— Stated exercise —
Can you retype everything from the line that contains "The width and height of the screenshot is (369, 326)." down to the line that contains "The height and width of the screenshot is (374, 824).", both included, with nothing changed?

§

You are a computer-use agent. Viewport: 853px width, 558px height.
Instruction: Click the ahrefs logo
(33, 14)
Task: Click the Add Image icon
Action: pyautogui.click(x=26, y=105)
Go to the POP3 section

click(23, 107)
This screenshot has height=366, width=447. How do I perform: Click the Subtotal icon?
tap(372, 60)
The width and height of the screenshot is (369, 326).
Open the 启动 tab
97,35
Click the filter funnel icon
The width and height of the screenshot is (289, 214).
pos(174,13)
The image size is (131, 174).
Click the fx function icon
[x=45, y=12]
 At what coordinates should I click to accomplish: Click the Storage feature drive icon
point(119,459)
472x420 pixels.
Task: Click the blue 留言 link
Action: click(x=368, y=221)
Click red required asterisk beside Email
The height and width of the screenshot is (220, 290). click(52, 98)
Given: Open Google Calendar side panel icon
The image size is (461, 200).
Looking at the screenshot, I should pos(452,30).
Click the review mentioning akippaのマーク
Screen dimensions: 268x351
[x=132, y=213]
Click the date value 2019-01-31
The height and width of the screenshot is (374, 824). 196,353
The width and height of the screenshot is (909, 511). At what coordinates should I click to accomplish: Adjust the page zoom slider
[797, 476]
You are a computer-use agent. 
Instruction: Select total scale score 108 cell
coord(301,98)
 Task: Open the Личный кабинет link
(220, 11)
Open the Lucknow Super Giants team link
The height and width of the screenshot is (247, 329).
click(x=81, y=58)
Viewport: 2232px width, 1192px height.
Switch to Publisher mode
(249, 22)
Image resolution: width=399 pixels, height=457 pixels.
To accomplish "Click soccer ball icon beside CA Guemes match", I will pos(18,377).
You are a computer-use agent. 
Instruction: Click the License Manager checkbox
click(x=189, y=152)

§

— Solution to this exercise —
The width and height of the screenshot is (369, 326).
Open the 启动 tab
97,35
Click the filter funnel icon
The width and height of the screenshot is (289, 214).
pos(174,13)
The image size is (131, 174).
Click the fx function icon
[x=45, y=12]
 At what coordinates should I click to accomplish: Click the Storage feature drive icon
point(119,459)
472x420 pixels.
Task: Click the blue 留言 link
Action: click(x=368, y=221)
Click red required asterisk beside Email
The height and width of the screenshot is (220, 290). click(52, 98)
Given: Open Google Calendar side panel icon
The image size is (461, 200).
Looking at the screenshot, I should pos(452,30).
Click the review mentioning akippaのマーク
Screen dimensions: 268x351
[x=132, y=213]
Click the date value 2019-01-31
The height and width of the screenshot is (374, 824). 196,353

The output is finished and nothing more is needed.